听到此处,其格其再也忍不下去了:“一派胡言!他们能有什么应对之策,无非是想把王子的死往意外上推!”

宋微寒挑了挑眉,暗暗赞了下赵某人出的损招:“舍得醒了?本王还以为要派人把你抬回蒙阗。”

其格其脸色一暗,突地跪倒在地,哀声道:“蒙阗外使其格其,求王爷给我家王子主持公道!”

“公道?你家王子自己寻的死,还想要什么公道?”人分明是笑着的,但一眼瞧过去,却教人禁不住膝下发软。

此话一出,其格其当即心头一震,不成想他竟已查出王子的死因,无奈只得沉声辩解:“若非巴图尔蓄意谋逆,王子又何须行此下策!”

宋微寒哂笑连连:“怎么?巴图尔是从蒙阗王庭跑到建康把刀驾在你们王子脖子上了?”

其格其闻言脸色剧变,不是说这位摄政王是出了名的好脾气,怎地今个见了却如此不好相与。知是再无法隐瞒,他也只能道出原委:

“那贼人虽未在大乾境内行凶,却决计不会让王子平安回到蒙阗。您能查到王子的死因,想必也已猜到使团里有那贼人的部下,他们早已算计好,等出了大乾,就是王子的死期。”

“蒙阗王尚且健在,巴图尔就算害了你家王子,也未必能顺利登上王位,难不成他还想把你家大王也给害了?”看来巴图尔那边并不想把阿拉尔迦的死扣在大乾头上,倒还算识时务。

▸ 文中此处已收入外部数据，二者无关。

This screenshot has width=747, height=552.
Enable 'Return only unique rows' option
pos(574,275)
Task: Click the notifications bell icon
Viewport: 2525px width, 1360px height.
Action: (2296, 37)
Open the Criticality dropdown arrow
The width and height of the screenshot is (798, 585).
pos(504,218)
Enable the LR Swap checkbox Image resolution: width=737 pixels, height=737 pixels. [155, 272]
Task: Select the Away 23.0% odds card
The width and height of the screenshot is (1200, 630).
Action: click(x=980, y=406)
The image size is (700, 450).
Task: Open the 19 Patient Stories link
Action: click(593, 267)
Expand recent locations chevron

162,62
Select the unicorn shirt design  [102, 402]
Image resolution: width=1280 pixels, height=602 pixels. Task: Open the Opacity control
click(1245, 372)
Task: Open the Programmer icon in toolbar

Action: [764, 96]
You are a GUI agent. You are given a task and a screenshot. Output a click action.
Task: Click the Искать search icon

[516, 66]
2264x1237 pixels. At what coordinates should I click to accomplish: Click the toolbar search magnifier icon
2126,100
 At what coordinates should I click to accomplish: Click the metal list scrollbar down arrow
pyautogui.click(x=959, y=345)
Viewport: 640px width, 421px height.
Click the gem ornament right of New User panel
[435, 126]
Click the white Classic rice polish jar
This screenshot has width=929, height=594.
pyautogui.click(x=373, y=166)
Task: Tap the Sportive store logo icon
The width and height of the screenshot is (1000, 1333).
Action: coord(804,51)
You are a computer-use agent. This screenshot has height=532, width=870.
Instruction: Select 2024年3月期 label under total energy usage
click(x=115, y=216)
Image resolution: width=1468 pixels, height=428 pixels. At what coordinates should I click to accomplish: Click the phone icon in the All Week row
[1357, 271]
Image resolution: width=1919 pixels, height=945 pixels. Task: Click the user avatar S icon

“那倒不会。”其格其紧握双手,胸口微微起伏,似是在极力忍耐着:“您有所不知,受汉礼熏陶,蒙阗向来最重尊卑礼序,除了我家王子,目下唯一可以继承王位的就只有巴图尔,届时一旦我王仙去,整个蒙阗便会彻底落入他手。”

“既如此,你家王子又为何要寻死,这不正遂了巴图尔的愿?”宋微寒敛下眼中一闪而过的精光,一边说着,一边不紧不慢地敲了敲桌角,倏而动作一停,视线向下,正对着其格其牛似的的眼睛:“你家王子…莫不是想让大乾和蒙阗打起来?”

闻言,其格其的身体猛地剧颤起来,高仰的脖子胀红一片,额上青筋毕现,愣是没能接下他的话。

见他这幅情状,宋微寒的目光也逐渐暗了下来,他原意只是试探,未曾想那阿拉尔迦竟果真下得了这么狠的心,但这也正应了赵璟的猜想——他们想讹大乾。

“起来吧。”他迅速收回思绪,指了指桌上的饭菜,说:“你也饿了几日,再这么着怕是真得下去陪你家王子了。”

其格其仍梗着一股劲,分毫不肯动。

“留得青山在,不怕没柴烧。阿拉尔迦把你留下来,定也不想看你如此自弃。”宋微寒也不多劝,起身就往外走:“你若不想活,本王也不拦你,届时见了你家王子,可得好好想想怎么解释。”

此言既出,跪在地上的男人像是得了什么圣语箴言似的,不由抬眼追向他离去的背影,直至那道挺拔背影消失在视线里,才后知后觉把手伸向热腾腾的饭菜。

而屋外已有一人静候多时,来者身姿高挑,但相貌平平,面部纹丝不动,教人看了不由心生烦郁,却又说不出究竟膈应在哪儿,见到他,宋微寒警惕地皱了皱眉,待看清他眼底似曾相识的笑意,才勉强认出了这个“陌生”男人:“你这脸是?”

“你先前不是说易容伤脸,我就让人做了张假面皮给我,也省得我术法不精,总画不到一块去。”赵璟贴近他,暧昧道:“偏偏你总能一眼就看穿我,想来是你我心意相通,否则这世间怎会有如此离奇之事?”

宋微寒退后半步,没心思跟他你侬我侬:“我能认出你,是因为——自那日你在偏殿动怒后,看我的眼神就变了。”从漠视到试探,从亲近到此刻的暧昧。

那真是一个极诡异的转机,分明上一刻还剑拔弩张,再一转眼,疏离冷淡的男人忽然对他起了兴趣,以至于今时今日二人行出悖礼乱德之举,一切都发生得太过诡谲,却又顺利得找不出丝毫破绽。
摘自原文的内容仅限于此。